Girl, Stop Apologizing by Rachel Hollis

Last year I read Girl, Wash Your Face by Rachel and I actually really enjoyed it, even though I was sceptical at first. Listening to an American woman talking about God, adoption and her freelance career was not something I thought I would resonate with. But I did. And Girl, Stop Apologizing was just as powerful and interesting a read.

I would highly recommend listening to these as audiobooks rather than reading them in paperback or ebook as you’ll get the full force of Rachel is saying that way.

Kick by Paula Byrne

I’ve just realised I read a lot of non-fiction this Summer, but I really enjoyed it. This is a biographical look at Kathleen ‘Kick’ Kennedy, JFK’s very little sister. Kick is a forgotten Kennedy and it’s so tragic that she is. She died in a plane crash when she was just 28, but before that she was married to the heir of Chatsworth, who died a mere 5 months after they married in WWII. She was an anglicised American, who gave up her family and her lifestyle to wed Billy, the man she loved.
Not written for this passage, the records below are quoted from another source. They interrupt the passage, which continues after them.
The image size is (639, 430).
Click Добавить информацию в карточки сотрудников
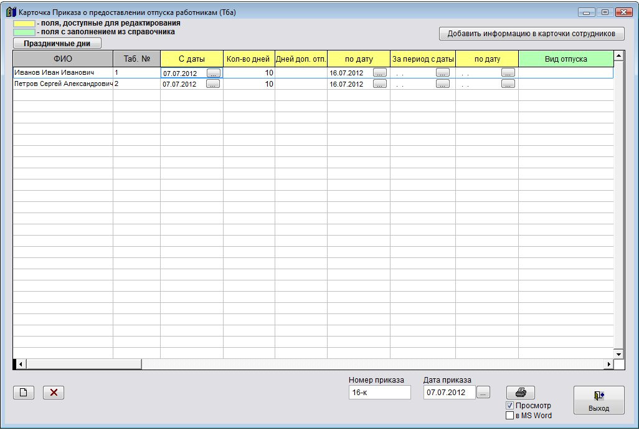click(x=531, y=34)
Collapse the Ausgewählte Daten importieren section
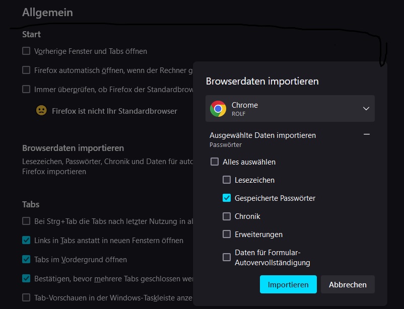The image size is (404, 309). pyautogui.click(x=367, y=134)
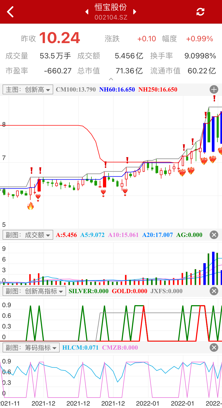Tap the back arrow in header
Screen dimensions: 222x408
click(x=10, y=12)
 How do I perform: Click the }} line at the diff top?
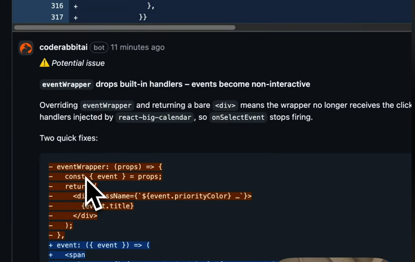[x=143, y=17]
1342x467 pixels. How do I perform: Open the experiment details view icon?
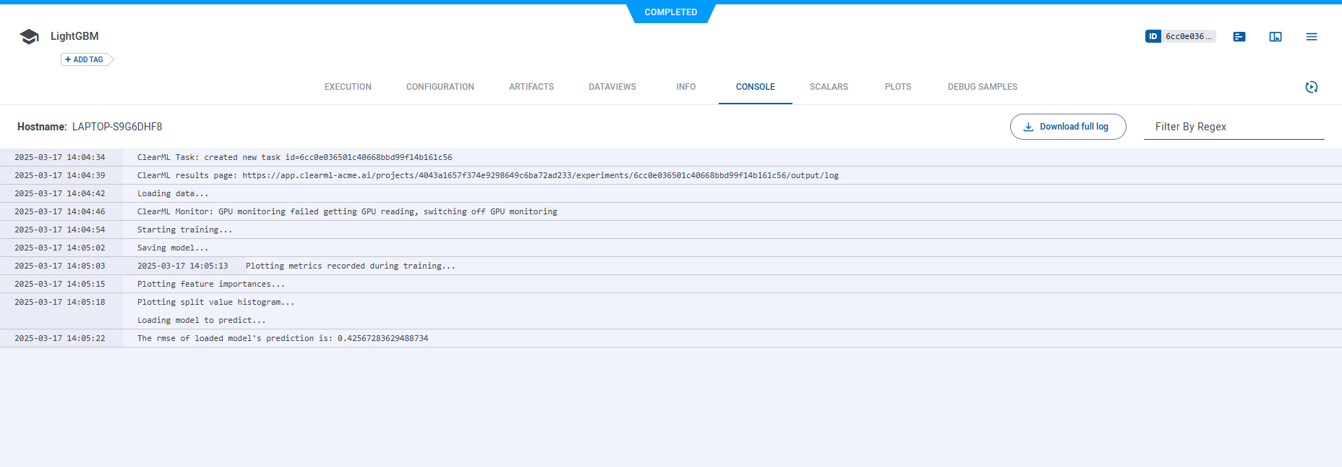tap(1239, 37)
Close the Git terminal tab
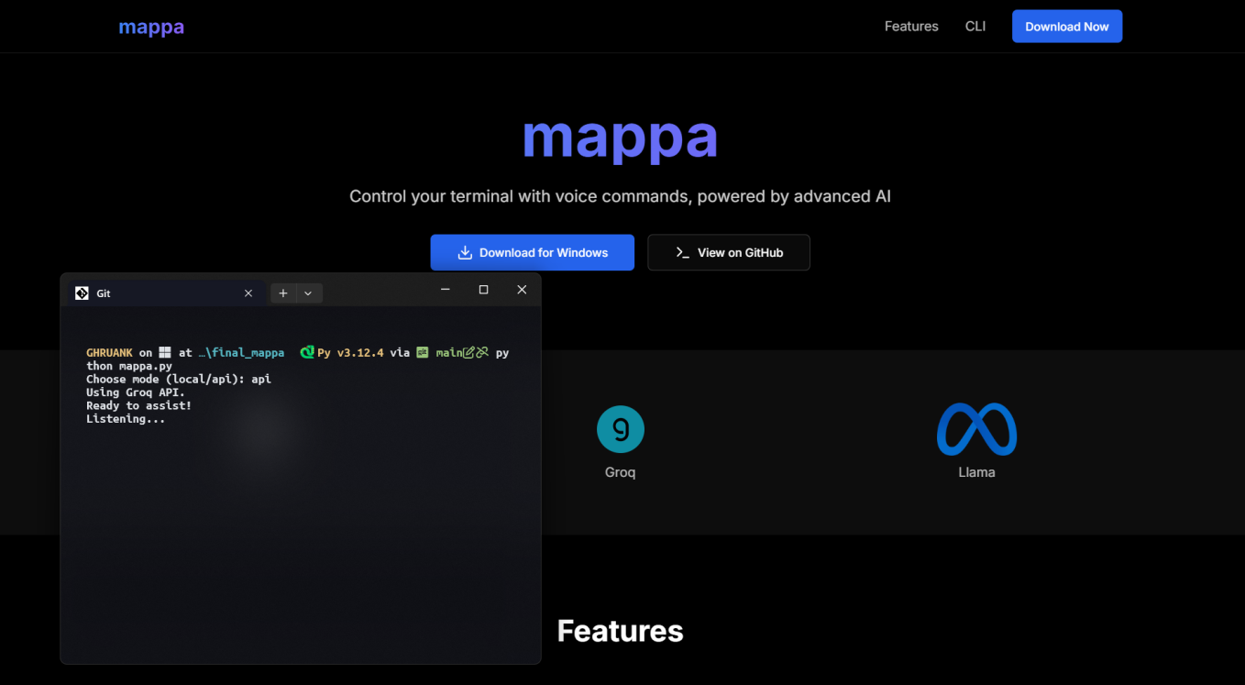Image resolution: width=1245 pixels, height=685 pixels. (x=248, y=293)
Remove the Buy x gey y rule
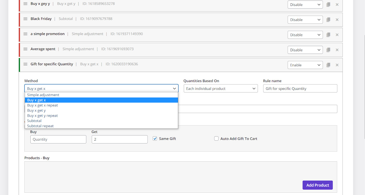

Her story is tragic, fascinating and she was a simply beautiful spirit. She wasn’t the prettiest of the bunch, nor the wittiest, smartest or anything. She was simply a lovely young woman who died far too young. And was famous for kicking off her shoes the moment she came in a room, hence the nickname Kick.

Heart and Hustle by Patricia Bright

Another non-fiction. This was a book I picked up at work and really enjoyed. Patricia Bright is a YouTuber with multiple side-hustles, who pulled herself up in the world and is a truly inspirational young woman. She was a young mum, her father was deported when she was a child and her mother struggled endlessly to keep food on the table and a roof over her and her sister’s head. But she took this passion and perseverance and has since built her own little empire. Good for her.

The Hunger Games series by Suzanne Collins

This was a re-read. I really fancied a reliable read and I hadn’t read the Hunger Games series since I binge-read it before the movies came out a good few years ago now. I listened to these via audiobook for the first time, and whilst the narrator wasn’t the best I had ever heard, I still enjoyed my re-read of this series.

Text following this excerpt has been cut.